Consent Management

Published:

The GDPR requires to always ask for consent whenever processing personal data. The regulation itself categorizes them

Compressed Definition (Personal Data):

Anything that can be used to identify a person it is related to.

https://tietosuoja.fi/en/what-is-personal-data

Compliance Checklist

https://eur-lex.europa.eu/eli/reg/2016/679/oj

https://gdpr-info.eu/issues/consent/

Consent Architecture

The first we need to version the consents and use cases. We create a table name use_case.

CREATE TABLE consent_category (
    id SERIAL PRIMARY KEY,
    name VARCHAR(200) NOT NULL  -- such as necessary_cookies, tracking_cookies, privacy_policy
);

CREATE TABLE use_case (
    id SERIAL PRIMARY KEY,
    category INTEGER REFERENCES consent_category,
    version Integer UNIQUE NOT NULL,
    summary VARCHAR(500) NOT NULL,  -- So that programmers can read it easily.
    document_name VARCHAR(200) NOT NULL, -- Keep a separate document that user sees.
    created_at TIMESTAMP NOT NULL DEFAULT now(),
    updated_at TIMESTAMP NOT NULL DEFAULT now()
);

I think you are not allowed to change the consents, unless it is a typo. You should create a new version.

We also need a table consent to actually hold the consents

CREATE TABLE consent (
    id SERIAL PRIMARY KEY ,
    "user" INTEGER REFERENCES app_user,
    use_case INTEGER REFERENCES use_case,
    accepted BOOLEAN NOT NULL,
    created_at TIMESTAMP NOT NULL DEFAULT now()
);

The consent table points to use case and each time user accepts or cancels consent it should create a new row.

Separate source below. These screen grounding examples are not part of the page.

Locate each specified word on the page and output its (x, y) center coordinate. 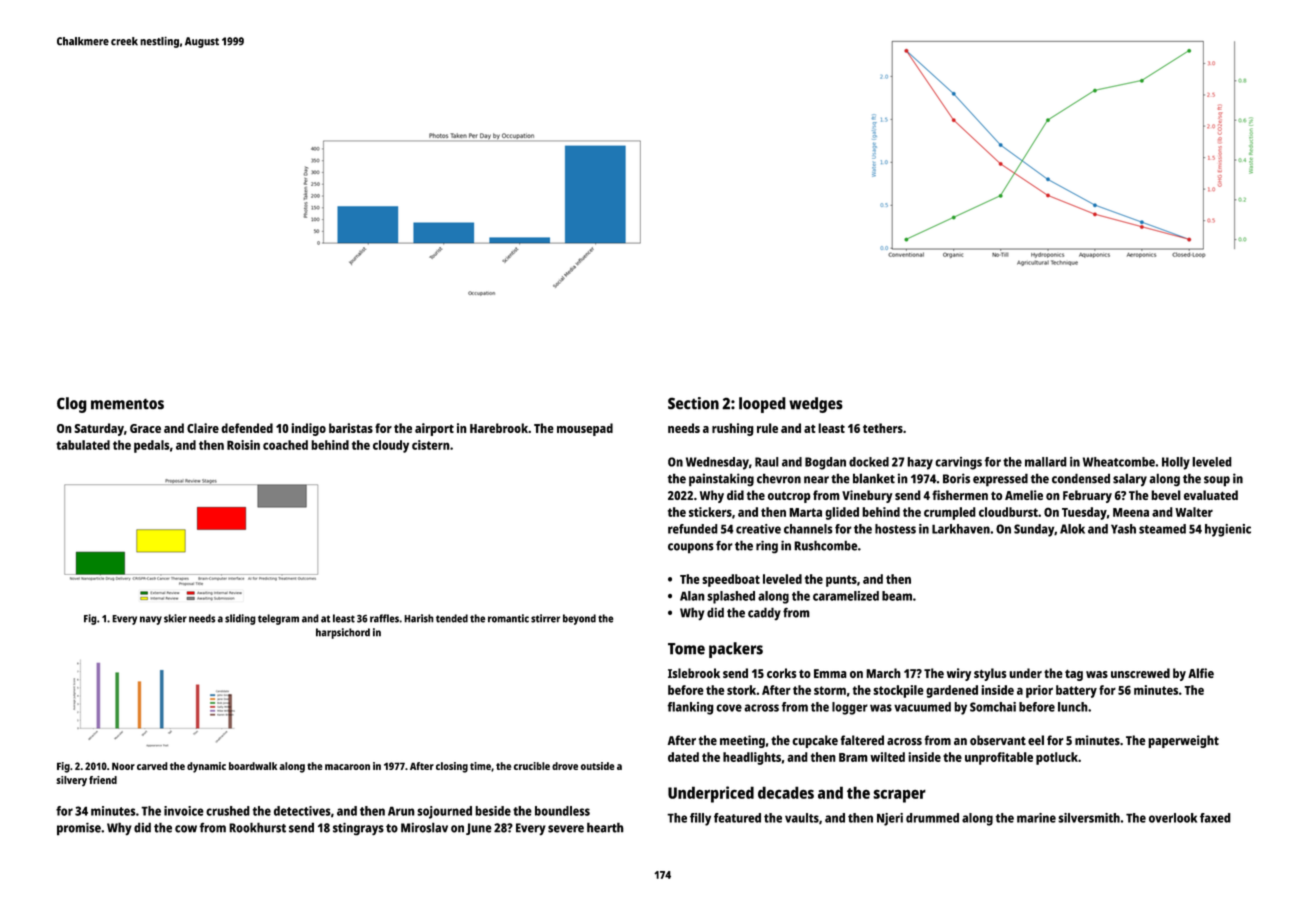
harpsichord (343, 633)
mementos (127, 404)
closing (452, 767)
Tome (686, 649)
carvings (958, 463)
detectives (302, 811)
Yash (1123, 529)
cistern (431, 445)
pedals (151, 446)
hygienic (1228, 530)
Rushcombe (826, 545)
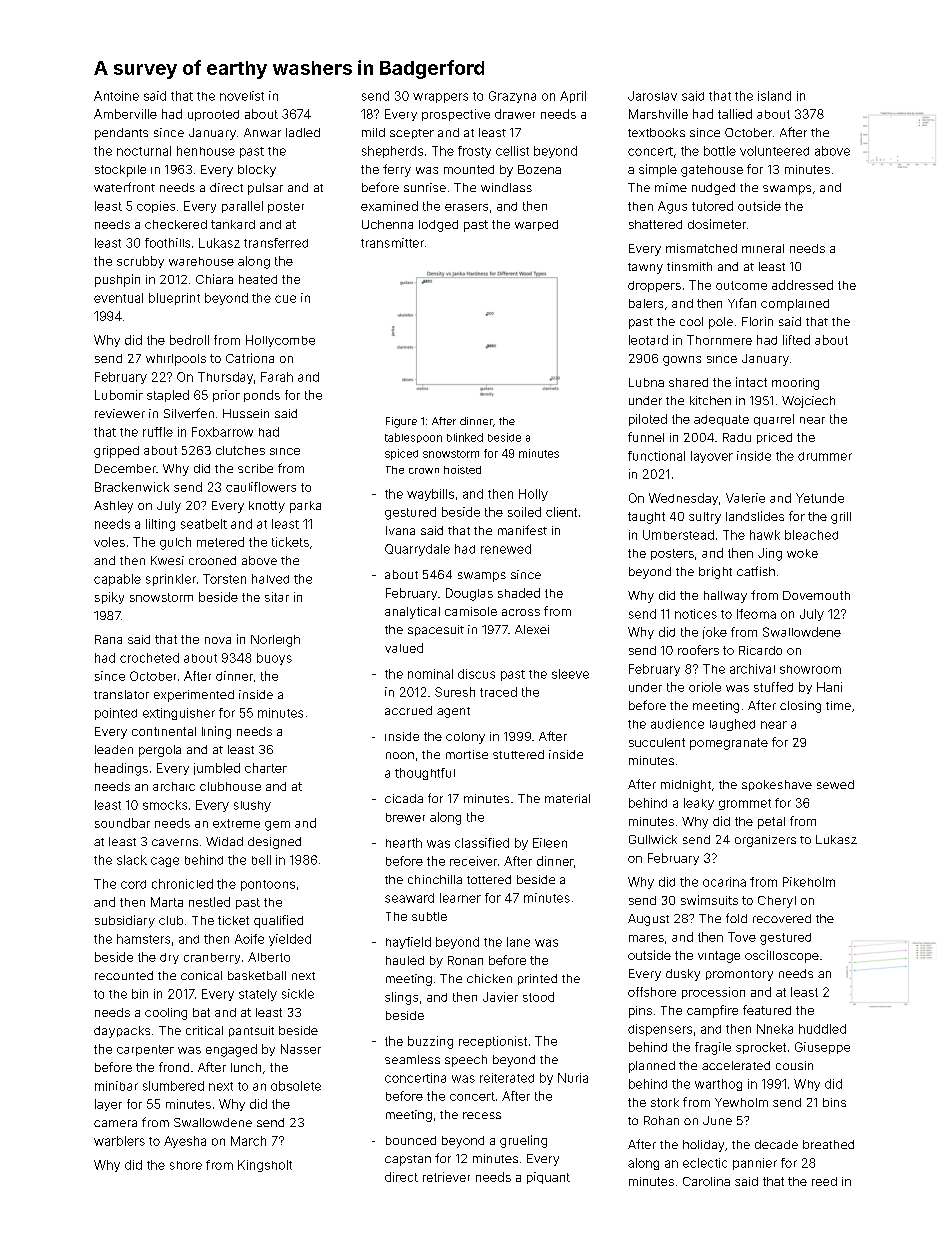 The height and width of the screenshot is (1233, 952). Describe the element at coordinates (116, 96) in the screenshot. I see `Antoine` at that location.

The idea is that we only read the latest created_at for a given use case and if it accepted is true then we can proceed. If you want to keep your database small, you should put as much as possible to single use_case.

The reason we keep history is for audit logs.

The Interface

def has_consent(user_id: int, category: str) -> bool:
    """
    Finds whether user has consent for a given action. Only the latest one matters.

    :param user_id for user to find consent
    :param category of consent

    :raise ConsentDoesNotExist

    :returns a boolean value whether consent is valid
    """
    raise NotImplementedError

Then before each sensitive action we do

if has_consent(user_id=user.id, category=ConsentCategory.TRACKING):
    # do your special stuff here

# for normal users it should execute differently

Another alternative is to define context

class ConsentSession:
    def __init__(self, user, category):
        # ...

    def __enter__(self):
        if self.has_consent():
            # ...
        else:
            self.__exit__()

    def __exit__(self, exc_type, exc_val, exc_tb):
        # ...


with ConsentSession(user, ConsentCategory.Tracking) as session:
    # ...

API Interface

For frontend processing and showing stuff you likely want to cache it and return all from single endpoint

GET /v1/caches/consents
{
  "necessaryCookies": true,
  "trackingCookies": false
}

Then implement a similar interface as in backend but read them from wherever those consents are stored such as localStorage.